--- Entries supplied ---
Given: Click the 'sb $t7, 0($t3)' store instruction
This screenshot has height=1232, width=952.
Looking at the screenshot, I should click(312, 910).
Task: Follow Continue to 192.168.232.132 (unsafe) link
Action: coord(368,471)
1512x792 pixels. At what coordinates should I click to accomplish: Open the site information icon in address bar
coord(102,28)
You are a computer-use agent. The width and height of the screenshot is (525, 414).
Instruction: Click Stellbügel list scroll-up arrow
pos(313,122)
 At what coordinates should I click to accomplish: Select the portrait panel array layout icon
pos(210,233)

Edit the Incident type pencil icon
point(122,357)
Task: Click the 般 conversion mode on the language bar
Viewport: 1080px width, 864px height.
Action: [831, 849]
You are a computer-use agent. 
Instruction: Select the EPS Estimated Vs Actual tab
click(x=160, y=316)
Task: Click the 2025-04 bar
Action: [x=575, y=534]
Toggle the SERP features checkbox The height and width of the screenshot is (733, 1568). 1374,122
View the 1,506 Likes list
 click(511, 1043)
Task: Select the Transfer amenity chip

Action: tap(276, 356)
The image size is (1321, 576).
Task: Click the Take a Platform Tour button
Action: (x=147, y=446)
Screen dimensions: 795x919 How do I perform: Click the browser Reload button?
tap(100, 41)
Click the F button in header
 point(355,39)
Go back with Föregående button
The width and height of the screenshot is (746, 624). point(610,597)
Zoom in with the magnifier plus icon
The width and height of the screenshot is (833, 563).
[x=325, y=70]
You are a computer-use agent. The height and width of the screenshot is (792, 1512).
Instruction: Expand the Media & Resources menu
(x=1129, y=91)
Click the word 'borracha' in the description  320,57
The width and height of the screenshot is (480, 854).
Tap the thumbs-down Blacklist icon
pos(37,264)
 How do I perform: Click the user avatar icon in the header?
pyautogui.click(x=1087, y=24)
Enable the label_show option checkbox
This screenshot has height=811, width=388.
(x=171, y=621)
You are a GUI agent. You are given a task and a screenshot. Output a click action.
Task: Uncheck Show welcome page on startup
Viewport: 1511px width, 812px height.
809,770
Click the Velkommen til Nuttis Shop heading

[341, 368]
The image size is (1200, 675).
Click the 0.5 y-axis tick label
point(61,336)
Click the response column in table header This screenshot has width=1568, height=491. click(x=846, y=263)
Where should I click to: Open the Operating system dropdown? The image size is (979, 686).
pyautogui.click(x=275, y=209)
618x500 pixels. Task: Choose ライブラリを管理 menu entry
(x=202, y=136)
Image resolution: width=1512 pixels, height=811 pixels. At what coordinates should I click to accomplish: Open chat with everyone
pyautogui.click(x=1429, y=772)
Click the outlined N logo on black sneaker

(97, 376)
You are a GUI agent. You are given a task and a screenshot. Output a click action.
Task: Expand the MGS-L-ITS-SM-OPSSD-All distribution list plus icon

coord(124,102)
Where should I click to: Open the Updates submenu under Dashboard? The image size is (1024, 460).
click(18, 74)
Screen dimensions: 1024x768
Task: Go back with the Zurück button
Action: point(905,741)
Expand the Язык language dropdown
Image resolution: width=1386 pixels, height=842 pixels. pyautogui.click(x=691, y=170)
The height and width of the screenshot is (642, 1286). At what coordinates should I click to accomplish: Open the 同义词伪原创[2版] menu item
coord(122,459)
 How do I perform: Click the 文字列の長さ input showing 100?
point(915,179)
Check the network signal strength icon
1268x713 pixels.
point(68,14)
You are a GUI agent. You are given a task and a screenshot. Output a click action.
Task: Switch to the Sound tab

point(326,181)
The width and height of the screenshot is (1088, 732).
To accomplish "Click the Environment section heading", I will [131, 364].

--- Work to be completed ---
Transcribe the material exactly as it reads.

--- Response ---
Given: Click the 'sb $t7, 0($t3)' store instruction
This screenshot has height=1232, width=952.
Looking at the screenshot, I should click(312, 910).
Task: Follow Continue to 192.168.232.132 (unsafe) link
Action: coord(368,471)
1512x792 pixels. At what coordinates should I click to accomplish: Open the site information icon in address bar
coord(102,28)
You are a computer-use agent. The width and height of the screenshot is (525, 414).
Instruction: Click Stellbügel list scroll-up arrow
pos(313,122)
 At what coordinates should I click to accomplish: Select the portrait panel array layout icon
pos(210,233)

Edit the Incident type pencil icon
point(122,357)
Task: Click the 般 conversion mode on the language bar
Viewport: 1080px width, 864px height.
Action: [831, 849]
You are a computer-use agent. 
Instruction: Select the EPS Estimated Vs Actual tab
click(x=160, y=316)
Task: Click the 2025-04 bar
Action: [x=575, y=534]
Toggle the SERP features checkbox The height and width of the screenshot is (733, 1568). 1374,122
View the 1,506 Likes list
 click(511, 1043)
Task: Select the Transfer amenity chip

Action: tap(276, 356)
The image size is (1321, 576).
Task: Click the Take a Platform Tour button
Action: (x=147, y=446)
Screen dimensions: 795x919 How do I perform: Click the browser Reload button?
tap(100, 41)
Click the F button in header
 point(355,39)
Go back with Föregående button
The width and height of the screenshot is (746, 624). point(610,597)
Zoom in with the magnifier plus icon
The width and height of the screenshot is (833, 563).
[x=325, y=70]
You are a computer-use agent. The height and width of the screenshot is (792, 1512).
Instruction: Expand the Media & Resources menu
(x=1129, y=91)
Click the word 'borracha' in the description  320,57
The width and height of the screenshot is (480, 854).
Tap the thumbs-down Blacklist icon
pos(37,264)
 How do I perform: Click the user avatar icon in the header?
pyautogui.click(x=1087, y=24)
Enable the label_show option checkbox
This screenshot has height=811, width=388.
(x=171, y=621)
You are a GUI agent. You are given a task and a screenshot. Output a click action.
Task: Uncheck Show welcome page on startup
Viewport: 1511px width, 812px height.
809,770
Click the Velkommen til Nuttis Shop heading

[341, 368]
The image size is (1200, 675).
Click the 0.5 y-axis tick label
point(61,336)
Click the response column in table header This screenshot has width=1568, height=491. click(x=846, y=263)
Where should I click to: Open the Operating system dropdown? The image size is (979, 686).
pyautogui.click(x=275, y=209)
618x500 pixels. Task: Choose ライブラリを管理 menu entry
(x=202, y=136)
Image resolution: width=1512 pixels, height=811 pixels. At what coordinates should I click to accomplish: Open chat with everyone
pyautogui.click(x=1429, y=772)
Click the outlined N logo on black sneaker

(97, 376)
You are a GUI agent. You are given a task and a screenshot. Output a click action.
Task: Expand the MGS-L-ITS-SM-OPSSD-All distribution list plus icon

coord(124,102)
Where should I click to: Open the Updates submenu under Dashboard? The image size is (1024, 460).
click(18, 74)
Screen dimensions: 1024x768
Task: Go back with the Zurück button
Action: point(905,741)
Expand the Язык language dropdown
Image resolution: width=1386 pixels, height=842 pixels. pyautogui.click(x=691, y=170)
The height and width of the screenshot is (642, 1286). At what coordinates should I click to accomplish: Open the 同义词伪原创[2版] menu item
coord(122,459)
 How do I perform: Click the 文字列の長さ input showing 100?
point(915,179)
Check the network signal strength icon
1268x713 pixels.
point(68,14)
You are a GUI agent. You are given a task and a screenshot. Output a click action.
Task: Switch to the Sound tab

point(326,181)
The width and height of the screenshot is (1088, 732).
To accomplish "Click the Environment section heading", I will [131, 364].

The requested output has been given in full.